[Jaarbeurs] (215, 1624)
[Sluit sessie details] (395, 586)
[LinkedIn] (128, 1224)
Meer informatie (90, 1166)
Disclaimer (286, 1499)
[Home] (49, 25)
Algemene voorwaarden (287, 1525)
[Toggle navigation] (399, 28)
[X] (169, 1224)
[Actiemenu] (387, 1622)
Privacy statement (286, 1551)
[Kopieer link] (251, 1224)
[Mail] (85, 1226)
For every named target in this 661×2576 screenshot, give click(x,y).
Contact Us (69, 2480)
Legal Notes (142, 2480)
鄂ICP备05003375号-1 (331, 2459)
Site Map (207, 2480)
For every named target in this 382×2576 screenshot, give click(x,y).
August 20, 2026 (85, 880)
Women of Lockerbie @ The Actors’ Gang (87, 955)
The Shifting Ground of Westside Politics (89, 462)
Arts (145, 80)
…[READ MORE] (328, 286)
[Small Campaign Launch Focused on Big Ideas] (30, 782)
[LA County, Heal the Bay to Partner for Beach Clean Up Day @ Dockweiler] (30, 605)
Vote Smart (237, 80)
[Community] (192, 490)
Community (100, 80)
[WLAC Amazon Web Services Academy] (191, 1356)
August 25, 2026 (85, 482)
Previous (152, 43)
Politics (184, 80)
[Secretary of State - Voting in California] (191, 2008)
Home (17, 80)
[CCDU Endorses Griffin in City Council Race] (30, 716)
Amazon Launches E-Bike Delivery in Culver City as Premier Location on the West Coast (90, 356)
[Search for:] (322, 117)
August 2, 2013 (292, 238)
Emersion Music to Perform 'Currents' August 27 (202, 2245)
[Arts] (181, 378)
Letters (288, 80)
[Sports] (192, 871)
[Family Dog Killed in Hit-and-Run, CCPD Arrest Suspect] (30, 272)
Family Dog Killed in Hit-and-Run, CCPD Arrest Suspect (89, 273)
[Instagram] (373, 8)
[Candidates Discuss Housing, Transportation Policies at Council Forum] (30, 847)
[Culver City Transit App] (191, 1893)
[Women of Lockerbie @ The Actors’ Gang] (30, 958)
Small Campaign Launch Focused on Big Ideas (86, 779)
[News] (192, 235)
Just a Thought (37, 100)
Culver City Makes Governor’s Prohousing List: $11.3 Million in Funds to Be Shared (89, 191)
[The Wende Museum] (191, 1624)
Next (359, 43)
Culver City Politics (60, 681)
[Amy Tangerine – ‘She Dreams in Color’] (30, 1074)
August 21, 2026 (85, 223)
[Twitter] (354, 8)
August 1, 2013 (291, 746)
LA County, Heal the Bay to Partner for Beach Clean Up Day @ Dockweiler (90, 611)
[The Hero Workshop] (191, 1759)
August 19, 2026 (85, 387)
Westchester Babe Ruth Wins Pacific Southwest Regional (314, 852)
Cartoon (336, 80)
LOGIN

REQUIRED WORK: For this exercise, repeat exactly the lines of the data above from the one with "Women of Lockerbie @ The Actors’ Gang (87, 955)" down to the one with "August 25, 2026 (85, 482)", both end lines included.

EXPECTED OUTPUT:
Women of Lockerbie @ The Actors’ Gang (87, 955)
The Shifting Ground of Westside Politics (89, 462)
Arts (145, 80)
…[READ MORE] (328, 286)
[Small Campaign Launch Focused on Big Ideas] (30, 782)
[LA County, Heal the Bay to Partner for Beach Clean Up Day @ Dockweiler] (30, 605)
Vote Smart (237, 80)
[Community] (192, 490)
Community (100, 80)
[WLAC Amazon Web Services Academy] (191, 1356)
August 25, 2026 (85, 482)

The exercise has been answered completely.